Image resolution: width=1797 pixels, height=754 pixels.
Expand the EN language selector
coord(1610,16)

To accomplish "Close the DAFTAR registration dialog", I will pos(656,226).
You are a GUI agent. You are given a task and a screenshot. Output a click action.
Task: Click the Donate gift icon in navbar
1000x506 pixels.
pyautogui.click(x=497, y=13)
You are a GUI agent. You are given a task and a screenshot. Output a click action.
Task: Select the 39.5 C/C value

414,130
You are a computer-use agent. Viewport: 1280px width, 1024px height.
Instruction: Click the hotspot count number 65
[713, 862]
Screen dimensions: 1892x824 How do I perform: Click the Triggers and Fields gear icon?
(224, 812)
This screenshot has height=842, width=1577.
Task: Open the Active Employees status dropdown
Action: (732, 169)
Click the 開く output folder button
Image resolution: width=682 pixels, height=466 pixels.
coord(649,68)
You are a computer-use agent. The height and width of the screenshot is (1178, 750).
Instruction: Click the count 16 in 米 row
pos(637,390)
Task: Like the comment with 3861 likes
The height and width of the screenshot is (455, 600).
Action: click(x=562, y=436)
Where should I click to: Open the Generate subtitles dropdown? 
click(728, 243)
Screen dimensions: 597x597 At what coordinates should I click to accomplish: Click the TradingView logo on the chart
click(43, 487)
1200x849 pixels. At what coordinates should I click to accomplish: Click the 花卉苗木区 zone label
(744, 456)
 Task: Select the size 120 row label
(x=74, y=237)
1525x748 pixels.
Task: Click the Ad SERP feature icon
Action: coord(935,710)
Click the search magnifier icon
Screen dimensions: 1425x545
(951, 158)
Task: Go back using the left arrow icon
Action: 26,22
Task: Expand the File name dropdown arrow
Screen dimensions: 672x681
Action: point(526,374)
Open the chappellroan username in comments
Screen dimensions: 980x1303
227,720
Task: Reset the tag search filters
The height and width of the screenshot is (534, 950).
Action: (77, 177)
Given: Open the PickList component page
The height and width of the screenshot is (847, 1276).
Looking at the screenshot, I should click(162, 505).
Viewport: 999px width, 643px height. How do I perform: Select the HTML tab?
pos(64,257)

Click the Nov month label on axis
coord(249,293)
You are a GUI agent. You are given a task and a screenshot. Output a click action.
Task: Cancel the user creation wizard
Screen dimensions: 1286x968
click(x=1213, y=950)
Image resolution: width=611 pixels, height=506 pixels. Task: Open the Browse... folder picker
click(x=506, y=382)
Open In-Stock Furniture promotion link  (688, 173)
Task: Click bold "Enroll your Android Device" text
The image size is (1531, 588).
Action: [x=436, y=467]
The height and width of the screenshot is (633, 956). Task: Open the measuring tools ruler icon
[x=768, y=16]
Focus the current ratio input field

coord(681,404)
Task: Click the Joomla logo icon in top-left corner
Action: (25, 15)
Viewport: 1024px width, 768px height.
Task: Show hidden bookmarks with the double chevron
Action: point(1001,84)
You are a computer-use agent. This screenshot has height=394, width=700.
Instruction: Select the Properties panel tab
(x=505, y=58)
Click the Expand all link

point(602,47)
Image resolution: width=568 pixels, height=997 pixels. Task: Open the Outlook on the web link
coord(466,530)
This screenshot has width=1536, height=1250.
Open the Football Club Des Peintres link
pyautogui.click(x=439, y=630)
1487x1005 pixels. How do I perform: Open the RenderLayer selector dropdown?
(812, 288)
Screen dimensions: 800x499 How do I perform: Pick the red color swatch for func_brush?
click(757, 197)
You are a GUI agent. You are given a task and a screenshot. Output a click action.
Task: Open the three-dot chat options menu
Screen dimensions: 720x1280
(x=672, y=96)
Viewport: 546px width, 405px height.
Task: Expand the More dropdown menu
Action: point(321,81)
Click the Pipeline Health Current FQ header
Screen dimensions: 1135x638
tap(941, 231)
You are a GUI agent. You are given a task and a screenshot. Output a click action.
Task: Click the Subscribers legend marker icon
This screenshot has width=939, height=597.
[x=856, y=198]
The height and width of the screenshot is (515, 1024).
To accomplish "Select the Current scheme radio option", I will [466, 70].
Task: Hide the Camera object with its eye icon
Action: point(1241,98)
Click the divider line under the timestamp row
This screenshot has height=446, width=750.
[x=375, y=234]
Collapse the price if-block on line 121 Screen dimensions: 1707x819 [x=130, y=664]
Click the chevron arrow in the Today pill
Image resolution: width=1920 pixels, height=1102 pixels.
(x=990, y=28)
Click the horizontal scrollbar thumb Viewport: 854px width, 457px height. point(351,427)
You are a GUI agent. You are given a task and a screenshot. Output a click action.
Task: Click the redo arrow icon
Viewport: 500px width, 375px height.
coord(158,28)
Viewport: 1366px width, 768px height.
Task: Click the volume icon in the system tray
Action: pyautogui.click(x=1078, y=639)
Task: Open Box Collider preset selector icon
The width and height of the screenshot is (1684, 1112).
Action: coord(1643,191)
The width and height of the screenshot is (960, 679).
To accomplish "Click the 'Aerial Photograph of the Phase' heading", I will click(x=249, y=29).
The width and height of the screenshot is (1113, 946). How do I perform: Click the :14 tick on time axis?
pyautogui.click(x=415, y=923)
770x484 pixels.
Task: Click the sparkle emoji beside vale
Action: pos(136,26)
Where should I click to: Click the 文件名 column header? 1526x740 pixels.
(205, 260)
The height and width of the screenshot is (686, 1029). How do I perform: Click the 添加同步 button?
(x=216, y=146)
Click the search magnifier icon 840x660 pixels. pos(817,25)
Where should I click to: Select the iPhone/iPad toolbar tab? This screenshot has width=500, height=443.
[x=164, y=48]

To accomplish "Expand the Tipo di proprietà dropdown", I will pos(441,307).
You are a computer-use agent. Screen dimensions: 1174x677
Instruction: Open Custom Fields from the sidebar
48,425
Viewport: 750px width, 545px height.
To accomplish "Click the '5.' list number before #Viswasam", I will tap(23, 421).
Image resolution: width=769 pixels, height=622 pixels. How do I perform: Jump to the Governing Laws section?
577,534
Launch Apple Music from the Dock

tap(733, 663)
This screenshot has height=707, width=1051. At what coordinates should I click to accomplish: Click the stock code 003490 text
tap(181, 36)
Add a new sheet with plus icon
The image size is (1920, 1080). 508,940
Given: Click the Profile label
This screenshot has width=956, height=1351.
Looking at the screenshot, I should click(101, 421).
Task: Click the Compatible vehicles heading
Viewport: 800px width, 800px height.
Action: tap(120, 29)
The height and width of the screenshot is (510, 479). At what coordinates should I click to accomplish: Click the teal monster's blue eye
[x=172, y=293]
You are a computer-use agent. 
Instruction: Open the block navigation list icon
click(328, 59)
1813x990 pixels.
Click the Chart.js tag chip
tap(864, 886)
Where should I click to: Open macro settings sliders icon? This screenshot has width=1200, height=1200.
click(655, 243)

____

Your instructions:
In your answer, repeat each line of the material word for word.

Answer space:
Image resolution: width=1797 pixels, height=754 pixels.
Expand the EN language selector
coord(1610,16)

To accomplish "Close the DAFTAR registration dialog", I will pos(656,226).
You are a GUI agent. You are given a task and a screenshot. Output a click action.
Task: Click the Donate gift icon in navbar
1000x506 pixels.
pyautogui.click(x=497, y=13)
You are a GUI agent. You are given a task and a screenshot. Output a click action.
Task: Select the 39.5 C/C value

414,130
You are a computer-use agent. Viewport: 1280px width, 1024px height.
Instruction: Click the hotspot count number 65
[713, 862]
Screen dimensions: 1892x824 How do I perform: Click the Triggers and Fields gear icon?
(224, 812)
This screenshot has height=842, width=1577.
Task: Open the Active Employees status dropdown
Action: (732, 169)
Click the 開く output folder button
Image resolution: width=682 pixels, height=466 pixels.
coord(649,68)
You are a computer-use agent. The height and width of the screenshot is (1178, 750).
Instruction: Click the count 16 in 米 row
pos(637,390)
Task: Like the comment with 3861 likes
The height and width of the screenshot is (455, 600).
Action: click(x=562, y=436)
Where should I click to: Open the Generate subtitles dropdown? 
click(728, 243)
Screen dimensions: 597x597 At what coordinates should I click to accomplish: Click the TradingView logo on the chart
click(43, 487)
1200x849 pixels. At what coordinates should I click to accomplish: Click the 花卉苗木区 zone label
(744, 456)
 Task: Select the size 120 row label
(x=74, y=237)
1525x748 pixels.
Task: Click the Ad SERP feature icon
Action: coord(935,710)
Click the search magnifier icon
Screen dimensions: 1425x545
(951, 158)
Task: Go back using the left arrow icon
Action: 26,22
Task: Expand the File name dropdown arrow
Screen dimensions: 672x681
Action: point(526,374)
Open the chappellroan username in comments
Screen dimensions: 980x1303
227,720
Task: Reset the tag search filters
The height and width of the screenshot is (534, 950).
Action: (77, 177)
Given: Open the PickList component page
The height and width of the screenshot is (847, 1276).
Looking at the screenshot, I should click(162, 505).
Viewport: 999px width, 643px height. How do I perform: Select the HTML tab?
pos(64,257)

Click the Nov month label on axis
coord(249,293)
You are a GUI agent. You are given a task and a screenshot. Output a click action.
Task: Cancel the user creation wizard
Screen dimensions: 1286x968
click(x=1213, y=950)
Image resolution: width=611 pixels, height=506 pixels. Task: Open the Browse... folder picker
click(x=506, y=382)
Open In-Stock Furniture promotion link  (688, 173)
Task: Click bold "Enroll your Android Device" text
The image size is (1531, 588).
Action: [x=436, y=467]
The height and width of the screenshot is (633, 956). Task: Open the measuring tools ruler icon
[x=768, y=16]
Focus the current ratio input field

coord(681,404)
Task: Click the Joomla logo icon in top-left corner
Action: (25, 15)
Viewport: 1024px width, 768px height.
Task: Show hidden bookmarks with the double chevron
Action: point(1001,84)
You are a computer-use agent. This screenshot has height=394, width=700.
Instruction: Select the Properties panel tab
(x=505, y=58)
Click the Expand all link

point(602,47)
Image resolution: width=568 pixels, height=997 pixels. Task: Open the Outlook on the web link
coord(466,530)
This screenshot has width=1536, height=1250.
Open the Football Club Des Peintres link
pyautogui.click(x=439, y=630)
1487x1005 pixels. How do I perform: Open the RenderLayer selector dropdown?
(812, 288)
Screen dimensions: 800x499 How do I perform: Pick the red color swatch for func_brush?
click(757, 197)
You are a GUI agent. You are given a task and a screenshot. Output a click action.
Task: Open the three-dot chat options menu
Screen dimensions: 720x1280
(x=672, y=96)
Viewport: 546px width, 405px height.
Task: Expand the More dropdown menu
Action: point(321,81)
Click the Pipeline Health Current FQ header
Screen dimensions: 1135x638
tap(941, 231)
You are a GUI agent. You are given a task and a screenshot. Output a click action.
Task: Click the Subscribers legend marker icon
This screenshot has width=939, height=597.
[x=856, y=198]
The height and width of the screenshot is (515, 1024).
To accomplish "Select the Current scheme radio option", I will [466, 70].
Task: Hide the Camera object with its eye icon
Action: point(1241,98)
Click the divider line under the timestamp row
This screenshot has height=446, width=750.
[x=375, y=234]
Collapse the price if-block on line 121 Screen dimensions: 1707x819 [x=130, y=664]
Click the chevron arrow in the Today pill
Image resolution: width=1920 pixels, height=1102 pixels.
(x=990, y=28)
Click the horizontal scrollbar thumb Viewport: 854px width, 457px height. point(351,427)
You are a GUI agent. You are given a task and a screenshot. Output a click action.
Task: Click the redo arrow icon
Viewport: 500px width, 375px height.
coord(158,28)
Viewport: 1366px width, 768px height.
Task: Click the volume icon in the system tray
Action: pyautogui.click(x=1078, y=639)
Task: Open Box Collider preset selector icon
The width and height of the screenshot is (1684, 1112).
Action: coord(1643,191)
The width and height of the screenshot is (960, 679).
To accomplish "Click the 'Aerial Photograph of the Phase' heading", I will click(x=249, y=29).
The width and height of the screenshot is (1113, 946). How do I perform: Click the :14 tick on time axis?
pyautogui.click(x=415, y=923)
770x484 pixels.
Task: Click the sparkle emoji beside vale
Action: pos(136,26)
Where should I click to: Click the 文件名 column header? 1526x740 pixels.
(205, 260)
The height and width of the screenshot is (686, 1029). How do I perform: Click the 添加同步 button?
(x=216, y=146)
Click the search magnifier icon 840x660 pixels. pos(817,25)
Where should I click to: Select the iPhone/iPad toolbar tab? This screenshot has width=500, height=443.
[x=164, y=48]

To accomplish "Expand the Tipo di proprietà dropdown", I will pos(441,307).
You are a computer-use agent. Screen dimensions: 1174x677
Instruction: Open Custom Fields from the sidebar
48,425
Viewport: 750px width, 545px height.
To accomplish "Click the '5.' list number before #Viswasam", I will tap(23, 421).
Image resolution: width=769 pixels, height=622 pixels. How do I perform: Jump to the Governing Laws section?
577,534
Launch Apple Music from the Dock

tap(733, 663)
This screenshot has height=707, width=1051. At what coordinates should I click to accomplish: Click the stock code 003490 text
tap(181, 36)
Add a new sheet with plus icon
The image size is (1920, 1080). 508,940
Given: Click the Profile label
This screenshot has width=956, height=1351.
Looking at the screenshot, I should click(101, 421).
Task: Click the Compatible vehicles heading
Viewport: 800px width, 800px height.
Action: tap(120, 29)
The height and width of the screenshot is (510, 479). At what coordinates should I click to accomplish: Click the teal monster's blue eye
[x=172, y=293]
You are a computer-use agent. 
Instruction: Open the block navigation list icon
click(328, 59)
1813x990 pixels.
Click the Chart.js tag chip
tap(864, 886)
Where should I click to: Open macro settings sliders icon? This screenshot has width=1200, height=1200.
click(655, 243)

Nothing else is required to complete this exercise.